Her coat hung limply on the corner of the door like some stuffed and sorry scarecrow, skewered deep into its sacred patch of land, waving away the world. It follows the last few months of Lia’s life–an illustrator in her forties married to university professor, Harry, and mother to precocious tweenage daughter, Iris. Indeed, it’s in Mortimor’s eclectic font selection, in the width and the depth of her margins and breaks, in her choice of when the typeface is bold, and when it is not, that the utter horror of Lia’s joyful, unstoppable cancer is most effectively rendered. Lia has only one child, Iris; her magical, awkward, endlessly creative daughter who has just entered the battleground of her teenage years. That evening, they knelt by the foot of Lia’s bed and prayed together, palms pressed tightly together, the thick weave of the carpet patterning bare knees.It entered rooms before she did, often announcing her arrival, and then obstructing everyone else from moving about. But she cannot prevent Lia’s illness from bringing family secrets to the surface, which draw the nonlinear narrative back into the past. Maps of Our Spectacular Bodies by Maddie Mortimer, review: A bracing debut with a verve for life This novel is narrated by its protagonist’s cancer as it spreads through her body.

It was not simply an ability to accurately depict the world, to replicate the exact gradient of a crow’s beak or the detailed creases of a hand, held out. There are three narrative threads in the book that are not only in constant communication, but are actively competing against one another to ‘tell’ the story. With formal audacity and emotional elegance, Maps of Our Spectacular Bodies shows family bonds reshaping across generations to reveal, ultimately, how love and beauty reside in finitude. Round and round it went as the hours rung on, the rhythms and notes folding over each other like spells that could cure, that sore something, rising and rattling in awful interludes.I wrote it as a way of spending time with her, working through grief and the intense period of experiencing someone die,” she added.

Perhaps she had simply been harder to love, with her strangeness, her secrecy, that early quiet rage.
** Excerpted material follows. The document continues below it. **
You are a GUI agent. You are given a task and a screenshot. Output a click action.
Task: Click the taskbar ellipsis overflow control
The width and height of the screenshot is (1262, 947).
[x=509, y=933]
Lia, meanwhile, has to juggle the side effects of her chemo alongside the day-to-day demands of motherhood in “this act of pulling days out from one’s sleeve”. She inhales around thirteen pints of air a day and exhales billions and billions of molecules of oxygen in a moment. He adored Iris’s scowls; the total transformation of her face, the way her forehead mottled and her eyes disappeared under the deep shadow of her brows.

When Lia had first been diagnosed, all those years ago, he often had to remind himself there was nothing coming for them. Maps of Our Spectacular Bodies is a beautiful novel about death that feels completely alive, pulsing with tenderness and wit. As Mortimer reveals the romance from her protagonist’s youth, she crafts a kaleidoscopic narrative that is both a coming-of-age and end-of-life story. This book felt so authentic, because when I was dying back in 2021 before my first heart surgery, you do reflect back on your life. Mortimer certainly deserves praise for inventiveness, but her approach isn’t entirely without precedent.As the story unfolds, with Lia becoming weaker and her cancer stronger, the text becomes increasingly bold and then entirely so. Mortimer’s debut has been selected as the best first novel published in the UK and Ireland this year from a strong shortlist of three, which also featured Iron Annie by Luke Cassidy and Keeping the House by Tice Cin.